THE PROBLEM
Please give the count of lines in the listing underneath that hold "Given", leaving out everything else.

SUPPLIED MATERIAL
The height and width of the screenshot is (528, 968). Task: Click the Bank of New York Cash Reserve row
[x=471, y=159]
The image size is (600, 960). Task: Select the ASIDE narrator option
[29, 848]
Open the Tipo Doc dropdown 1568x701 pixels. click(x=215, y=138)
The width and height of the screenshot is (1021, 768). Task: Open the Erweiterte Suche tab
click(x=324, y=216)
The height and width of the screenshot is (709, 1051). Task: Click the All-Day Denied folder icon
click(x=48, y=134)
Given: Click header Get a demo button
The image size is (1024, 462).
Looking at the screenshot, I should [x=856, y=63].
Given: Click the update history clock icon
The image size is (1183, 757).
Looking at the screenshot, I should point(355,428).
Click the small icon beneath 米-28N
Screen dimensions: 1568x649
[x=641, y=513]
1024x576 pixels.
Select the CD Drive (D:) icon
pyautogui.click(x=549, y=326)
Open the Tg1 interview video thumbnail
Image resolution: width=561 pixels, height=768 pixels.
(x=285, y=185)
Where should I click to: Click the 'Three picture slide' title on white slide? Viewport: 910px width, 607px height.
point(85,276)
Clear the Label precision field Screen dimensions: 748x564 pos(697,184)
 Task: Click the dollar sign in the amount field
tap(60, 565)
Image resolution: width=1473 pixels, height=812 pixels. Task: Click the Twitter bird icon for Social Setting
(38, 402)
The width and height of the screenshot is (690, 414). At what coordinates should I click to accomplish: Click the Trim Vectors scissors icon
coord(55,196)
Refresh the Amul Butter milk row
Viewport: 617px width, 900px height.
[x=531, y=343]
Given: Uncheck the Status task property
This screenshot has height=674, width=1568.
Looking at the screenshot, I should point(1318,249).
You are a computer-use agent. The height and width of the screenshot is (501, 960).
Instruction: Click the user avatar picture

REPLY
3